Но девушка, которую любил Орион, была не кроткой нежной целительницей, а колдуньей, способной к массовому истреблению. Ей уже удалось разнести в клочья двух чреворотов. Этот тупой кретин должен был довериться мне. Но нет. Вместо этого он боролся со мной, а когда я попыталась использовать заклинание призыва, чтобы вернуть его силой, бесконечное море маны внезапно иссякло, словно он выдернул из ванны затычку.
Мгновенно разделитель маны у меня на запястье стал холодным, тяжелым и безжизненным. Тут же у моего недешевого заклинания закончилось топливо, и Орион выскользнул из моей хватки, как если бы я пыталась удержать пригоршню масла. Его силуэт растворился в темноте. Я отчаянно продолжала цепляться за него, хотя он таял прямо на глазах, но мама, которая все это время стояла рядом со мной на коленях с искаженным от страха и тревоги лицом, схватила меня за плечи и потащила прочь от лужи. Вероятно, если бы не она, я бы лишилась кисти, когда заклинание оборвалось и мой бездонный источник превратился в сантиметровую лужицу меж древесных корней.

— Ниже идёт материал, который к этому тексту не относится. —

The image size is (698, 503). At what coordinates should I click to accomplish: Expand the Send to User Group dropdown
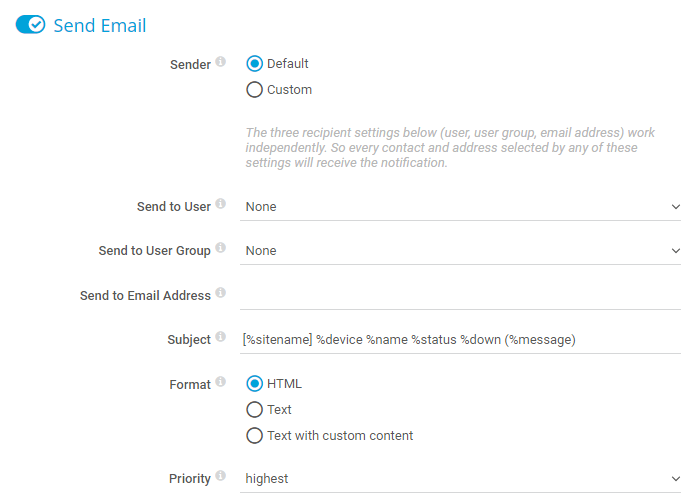click(x=461, y=251)
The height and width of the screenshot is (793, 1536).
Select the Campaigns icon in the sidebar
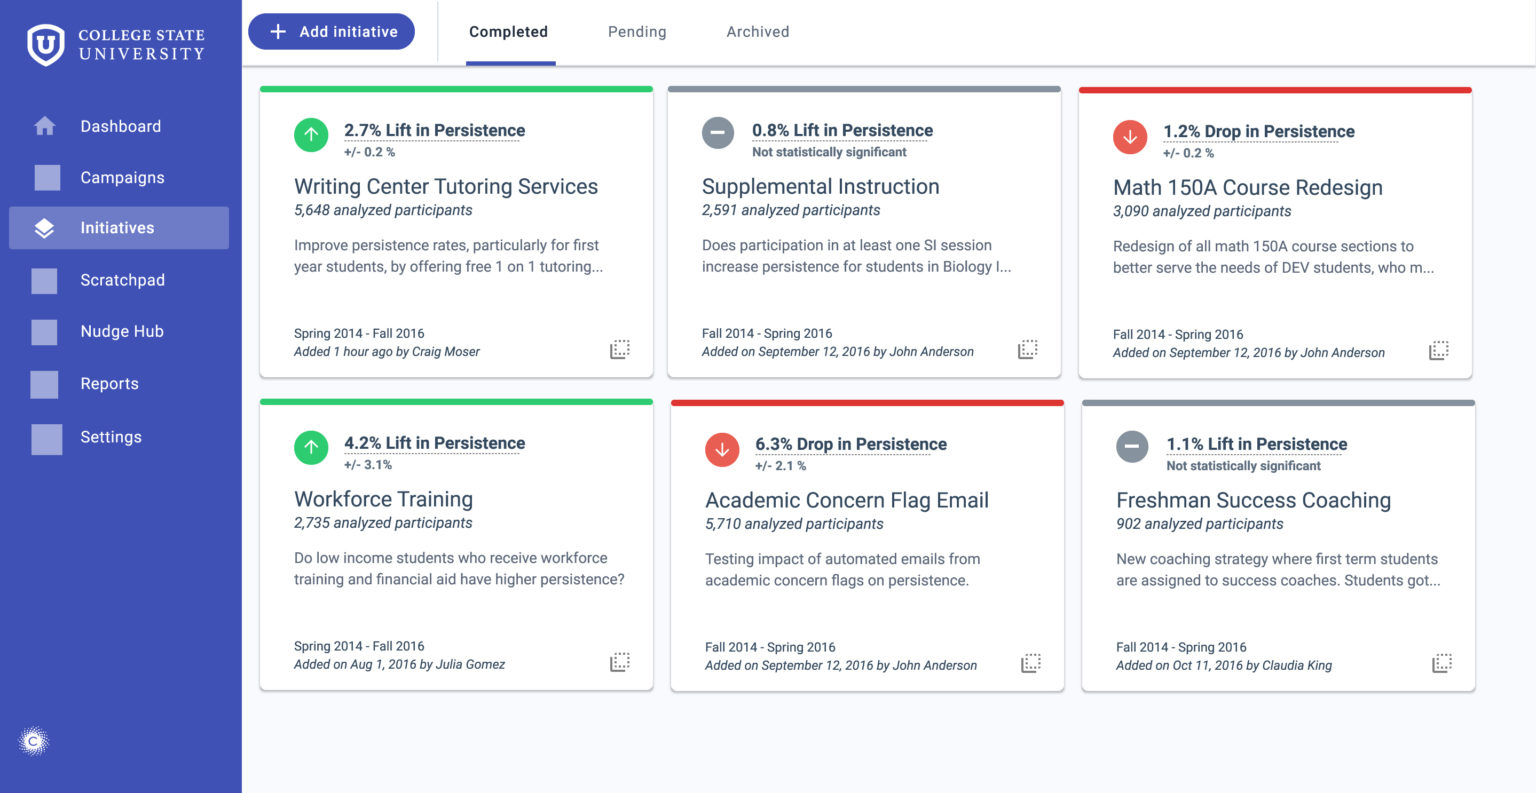click(44, 177)
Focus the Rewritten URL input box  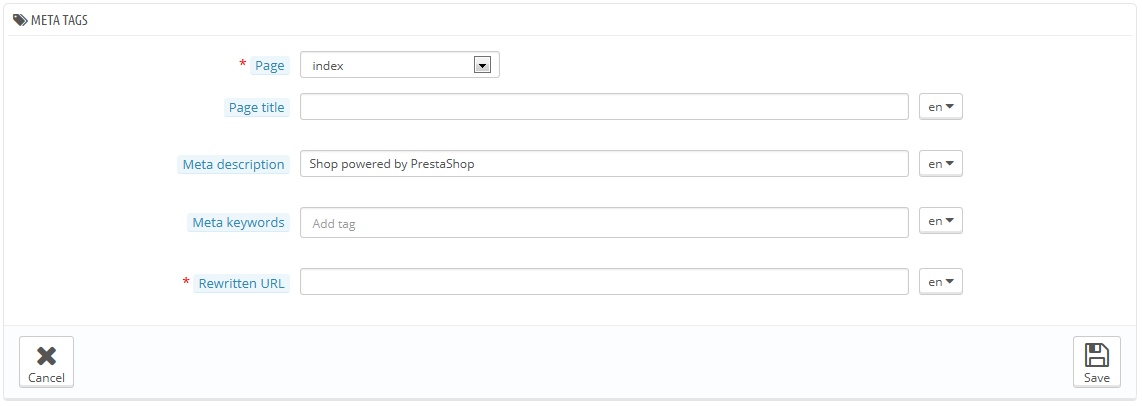pos(604,281)
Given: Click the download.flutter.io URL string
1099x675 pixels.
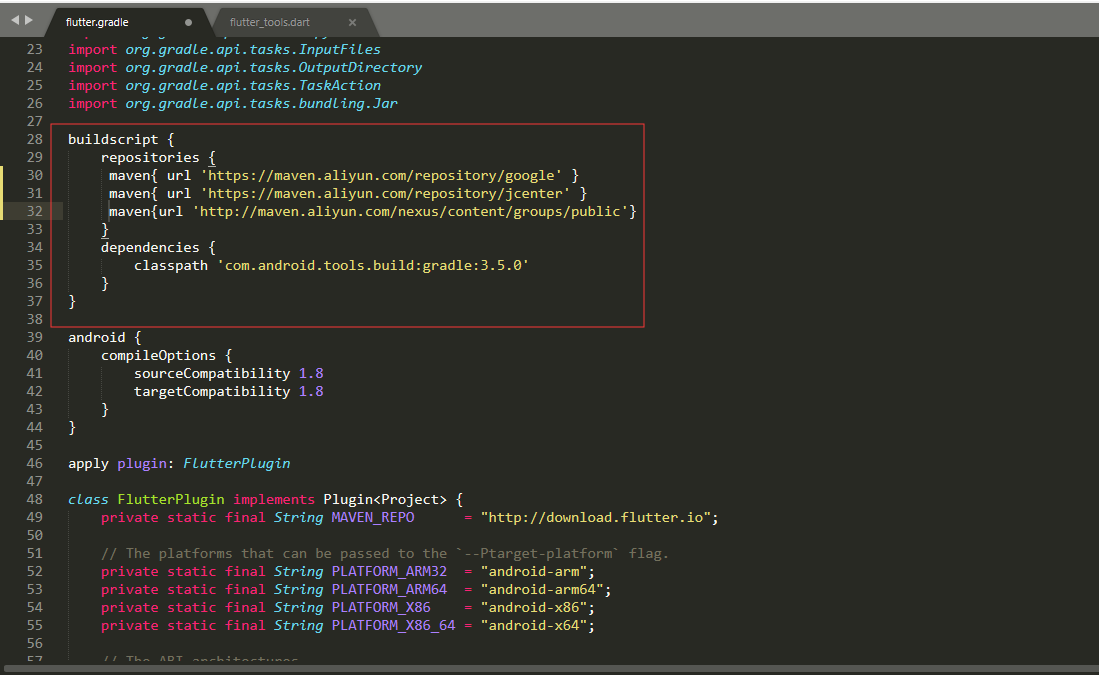Looking at the screenshot, I should [x=596, y=517].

Я повалилась наземь, но тут же, не успев даже задуматься, поднялась на колени – я недаром тренировалась к выпуску. Я бросилась обратно к луже и заскребла пальцами землю. Мама обнимала меня, отчаянно умоляя остановиться. Впрочем, я остановилась не поэтому. Я остановилась потому, что больше ничего сделать было нельзя. Маны не осталось ни грамма. Мама снова схватила меня за плечи, и я обернулась и вцепилась в кристалл у нее на шее, твердя: «Пожалуйста, дай, пожалуйста». Мамино лицо было воплощенное отчаяние; я чувствовала, что ей хочется убежать, но она удержалась, закрыла глаза, дрожащими руками расстегнула цепочку и отдала мне наполовину полный кристалл. Этого бы не хватило, чтобы поднять мертвеца или сжечь город до основания, но я бросила Ориону заклинание-сообщение с отчаянным воплем, то есть с призывом отозваться, протянуть руку, не отказываться от помощи.
Только оно не прошло.
Когда маны не осталось даже на то, чтобы кричать, я собрала последние крохи на поиск бьющегося сердца, пытаясь понять, жив ли он еще. Это очень дешевое заклинание, потому что нелепо сложное – процесс накладывания занимает десять минут и сам вырабатывает почти всю необходимую ману. Я наложила его семь раз подряд, не вставая с испачканных грязью колен, и некоторое время стояла так, слушая, как ветер дует в кронах, поют птицы, переговариваются овцы и где-то вдалеке журчит ручеек. Ни единого биения сердца до меня не донеслось.
Когда мана закончилась совсем, я позволила маме отвести меня в юрту и уложить в постель, как в детстве.
Первое пробуждение было так похоже на сон, что мне стало больно. Я лежала в юрте, в открытую дверь веяло ночной прохладой, и снаружи доносилось тихое мамино пение. Все было так, как в самых мучительных школьных снах, в которых я отчаянно пыталась задержаться еще немножко и неизменно просыпалась в испуге. Ужаснее всего было то, что на сей раз мне не хотелось длить видение. Я повернулась на другой бок и снова заснула.
А когда я больше уже не смогла спать, то просто лежала на спине и долго смотрела на изгиб потолка. Будь у меня еще какое-нибудь занятие, я бы не проспала так долго. Даже злиться не хватало сил. Злиться имело смысл только на Ориона – и именно это было невозможно. Я честно пыталась – лежала и припоминала все грубые и резкие слова, которые сказала бы ему, будь он рядом. Но когда я мысленно спросила Ориона «О чем ты вообще думал?», то не сумела произнести это гневно, даже про себя. Было просто больно.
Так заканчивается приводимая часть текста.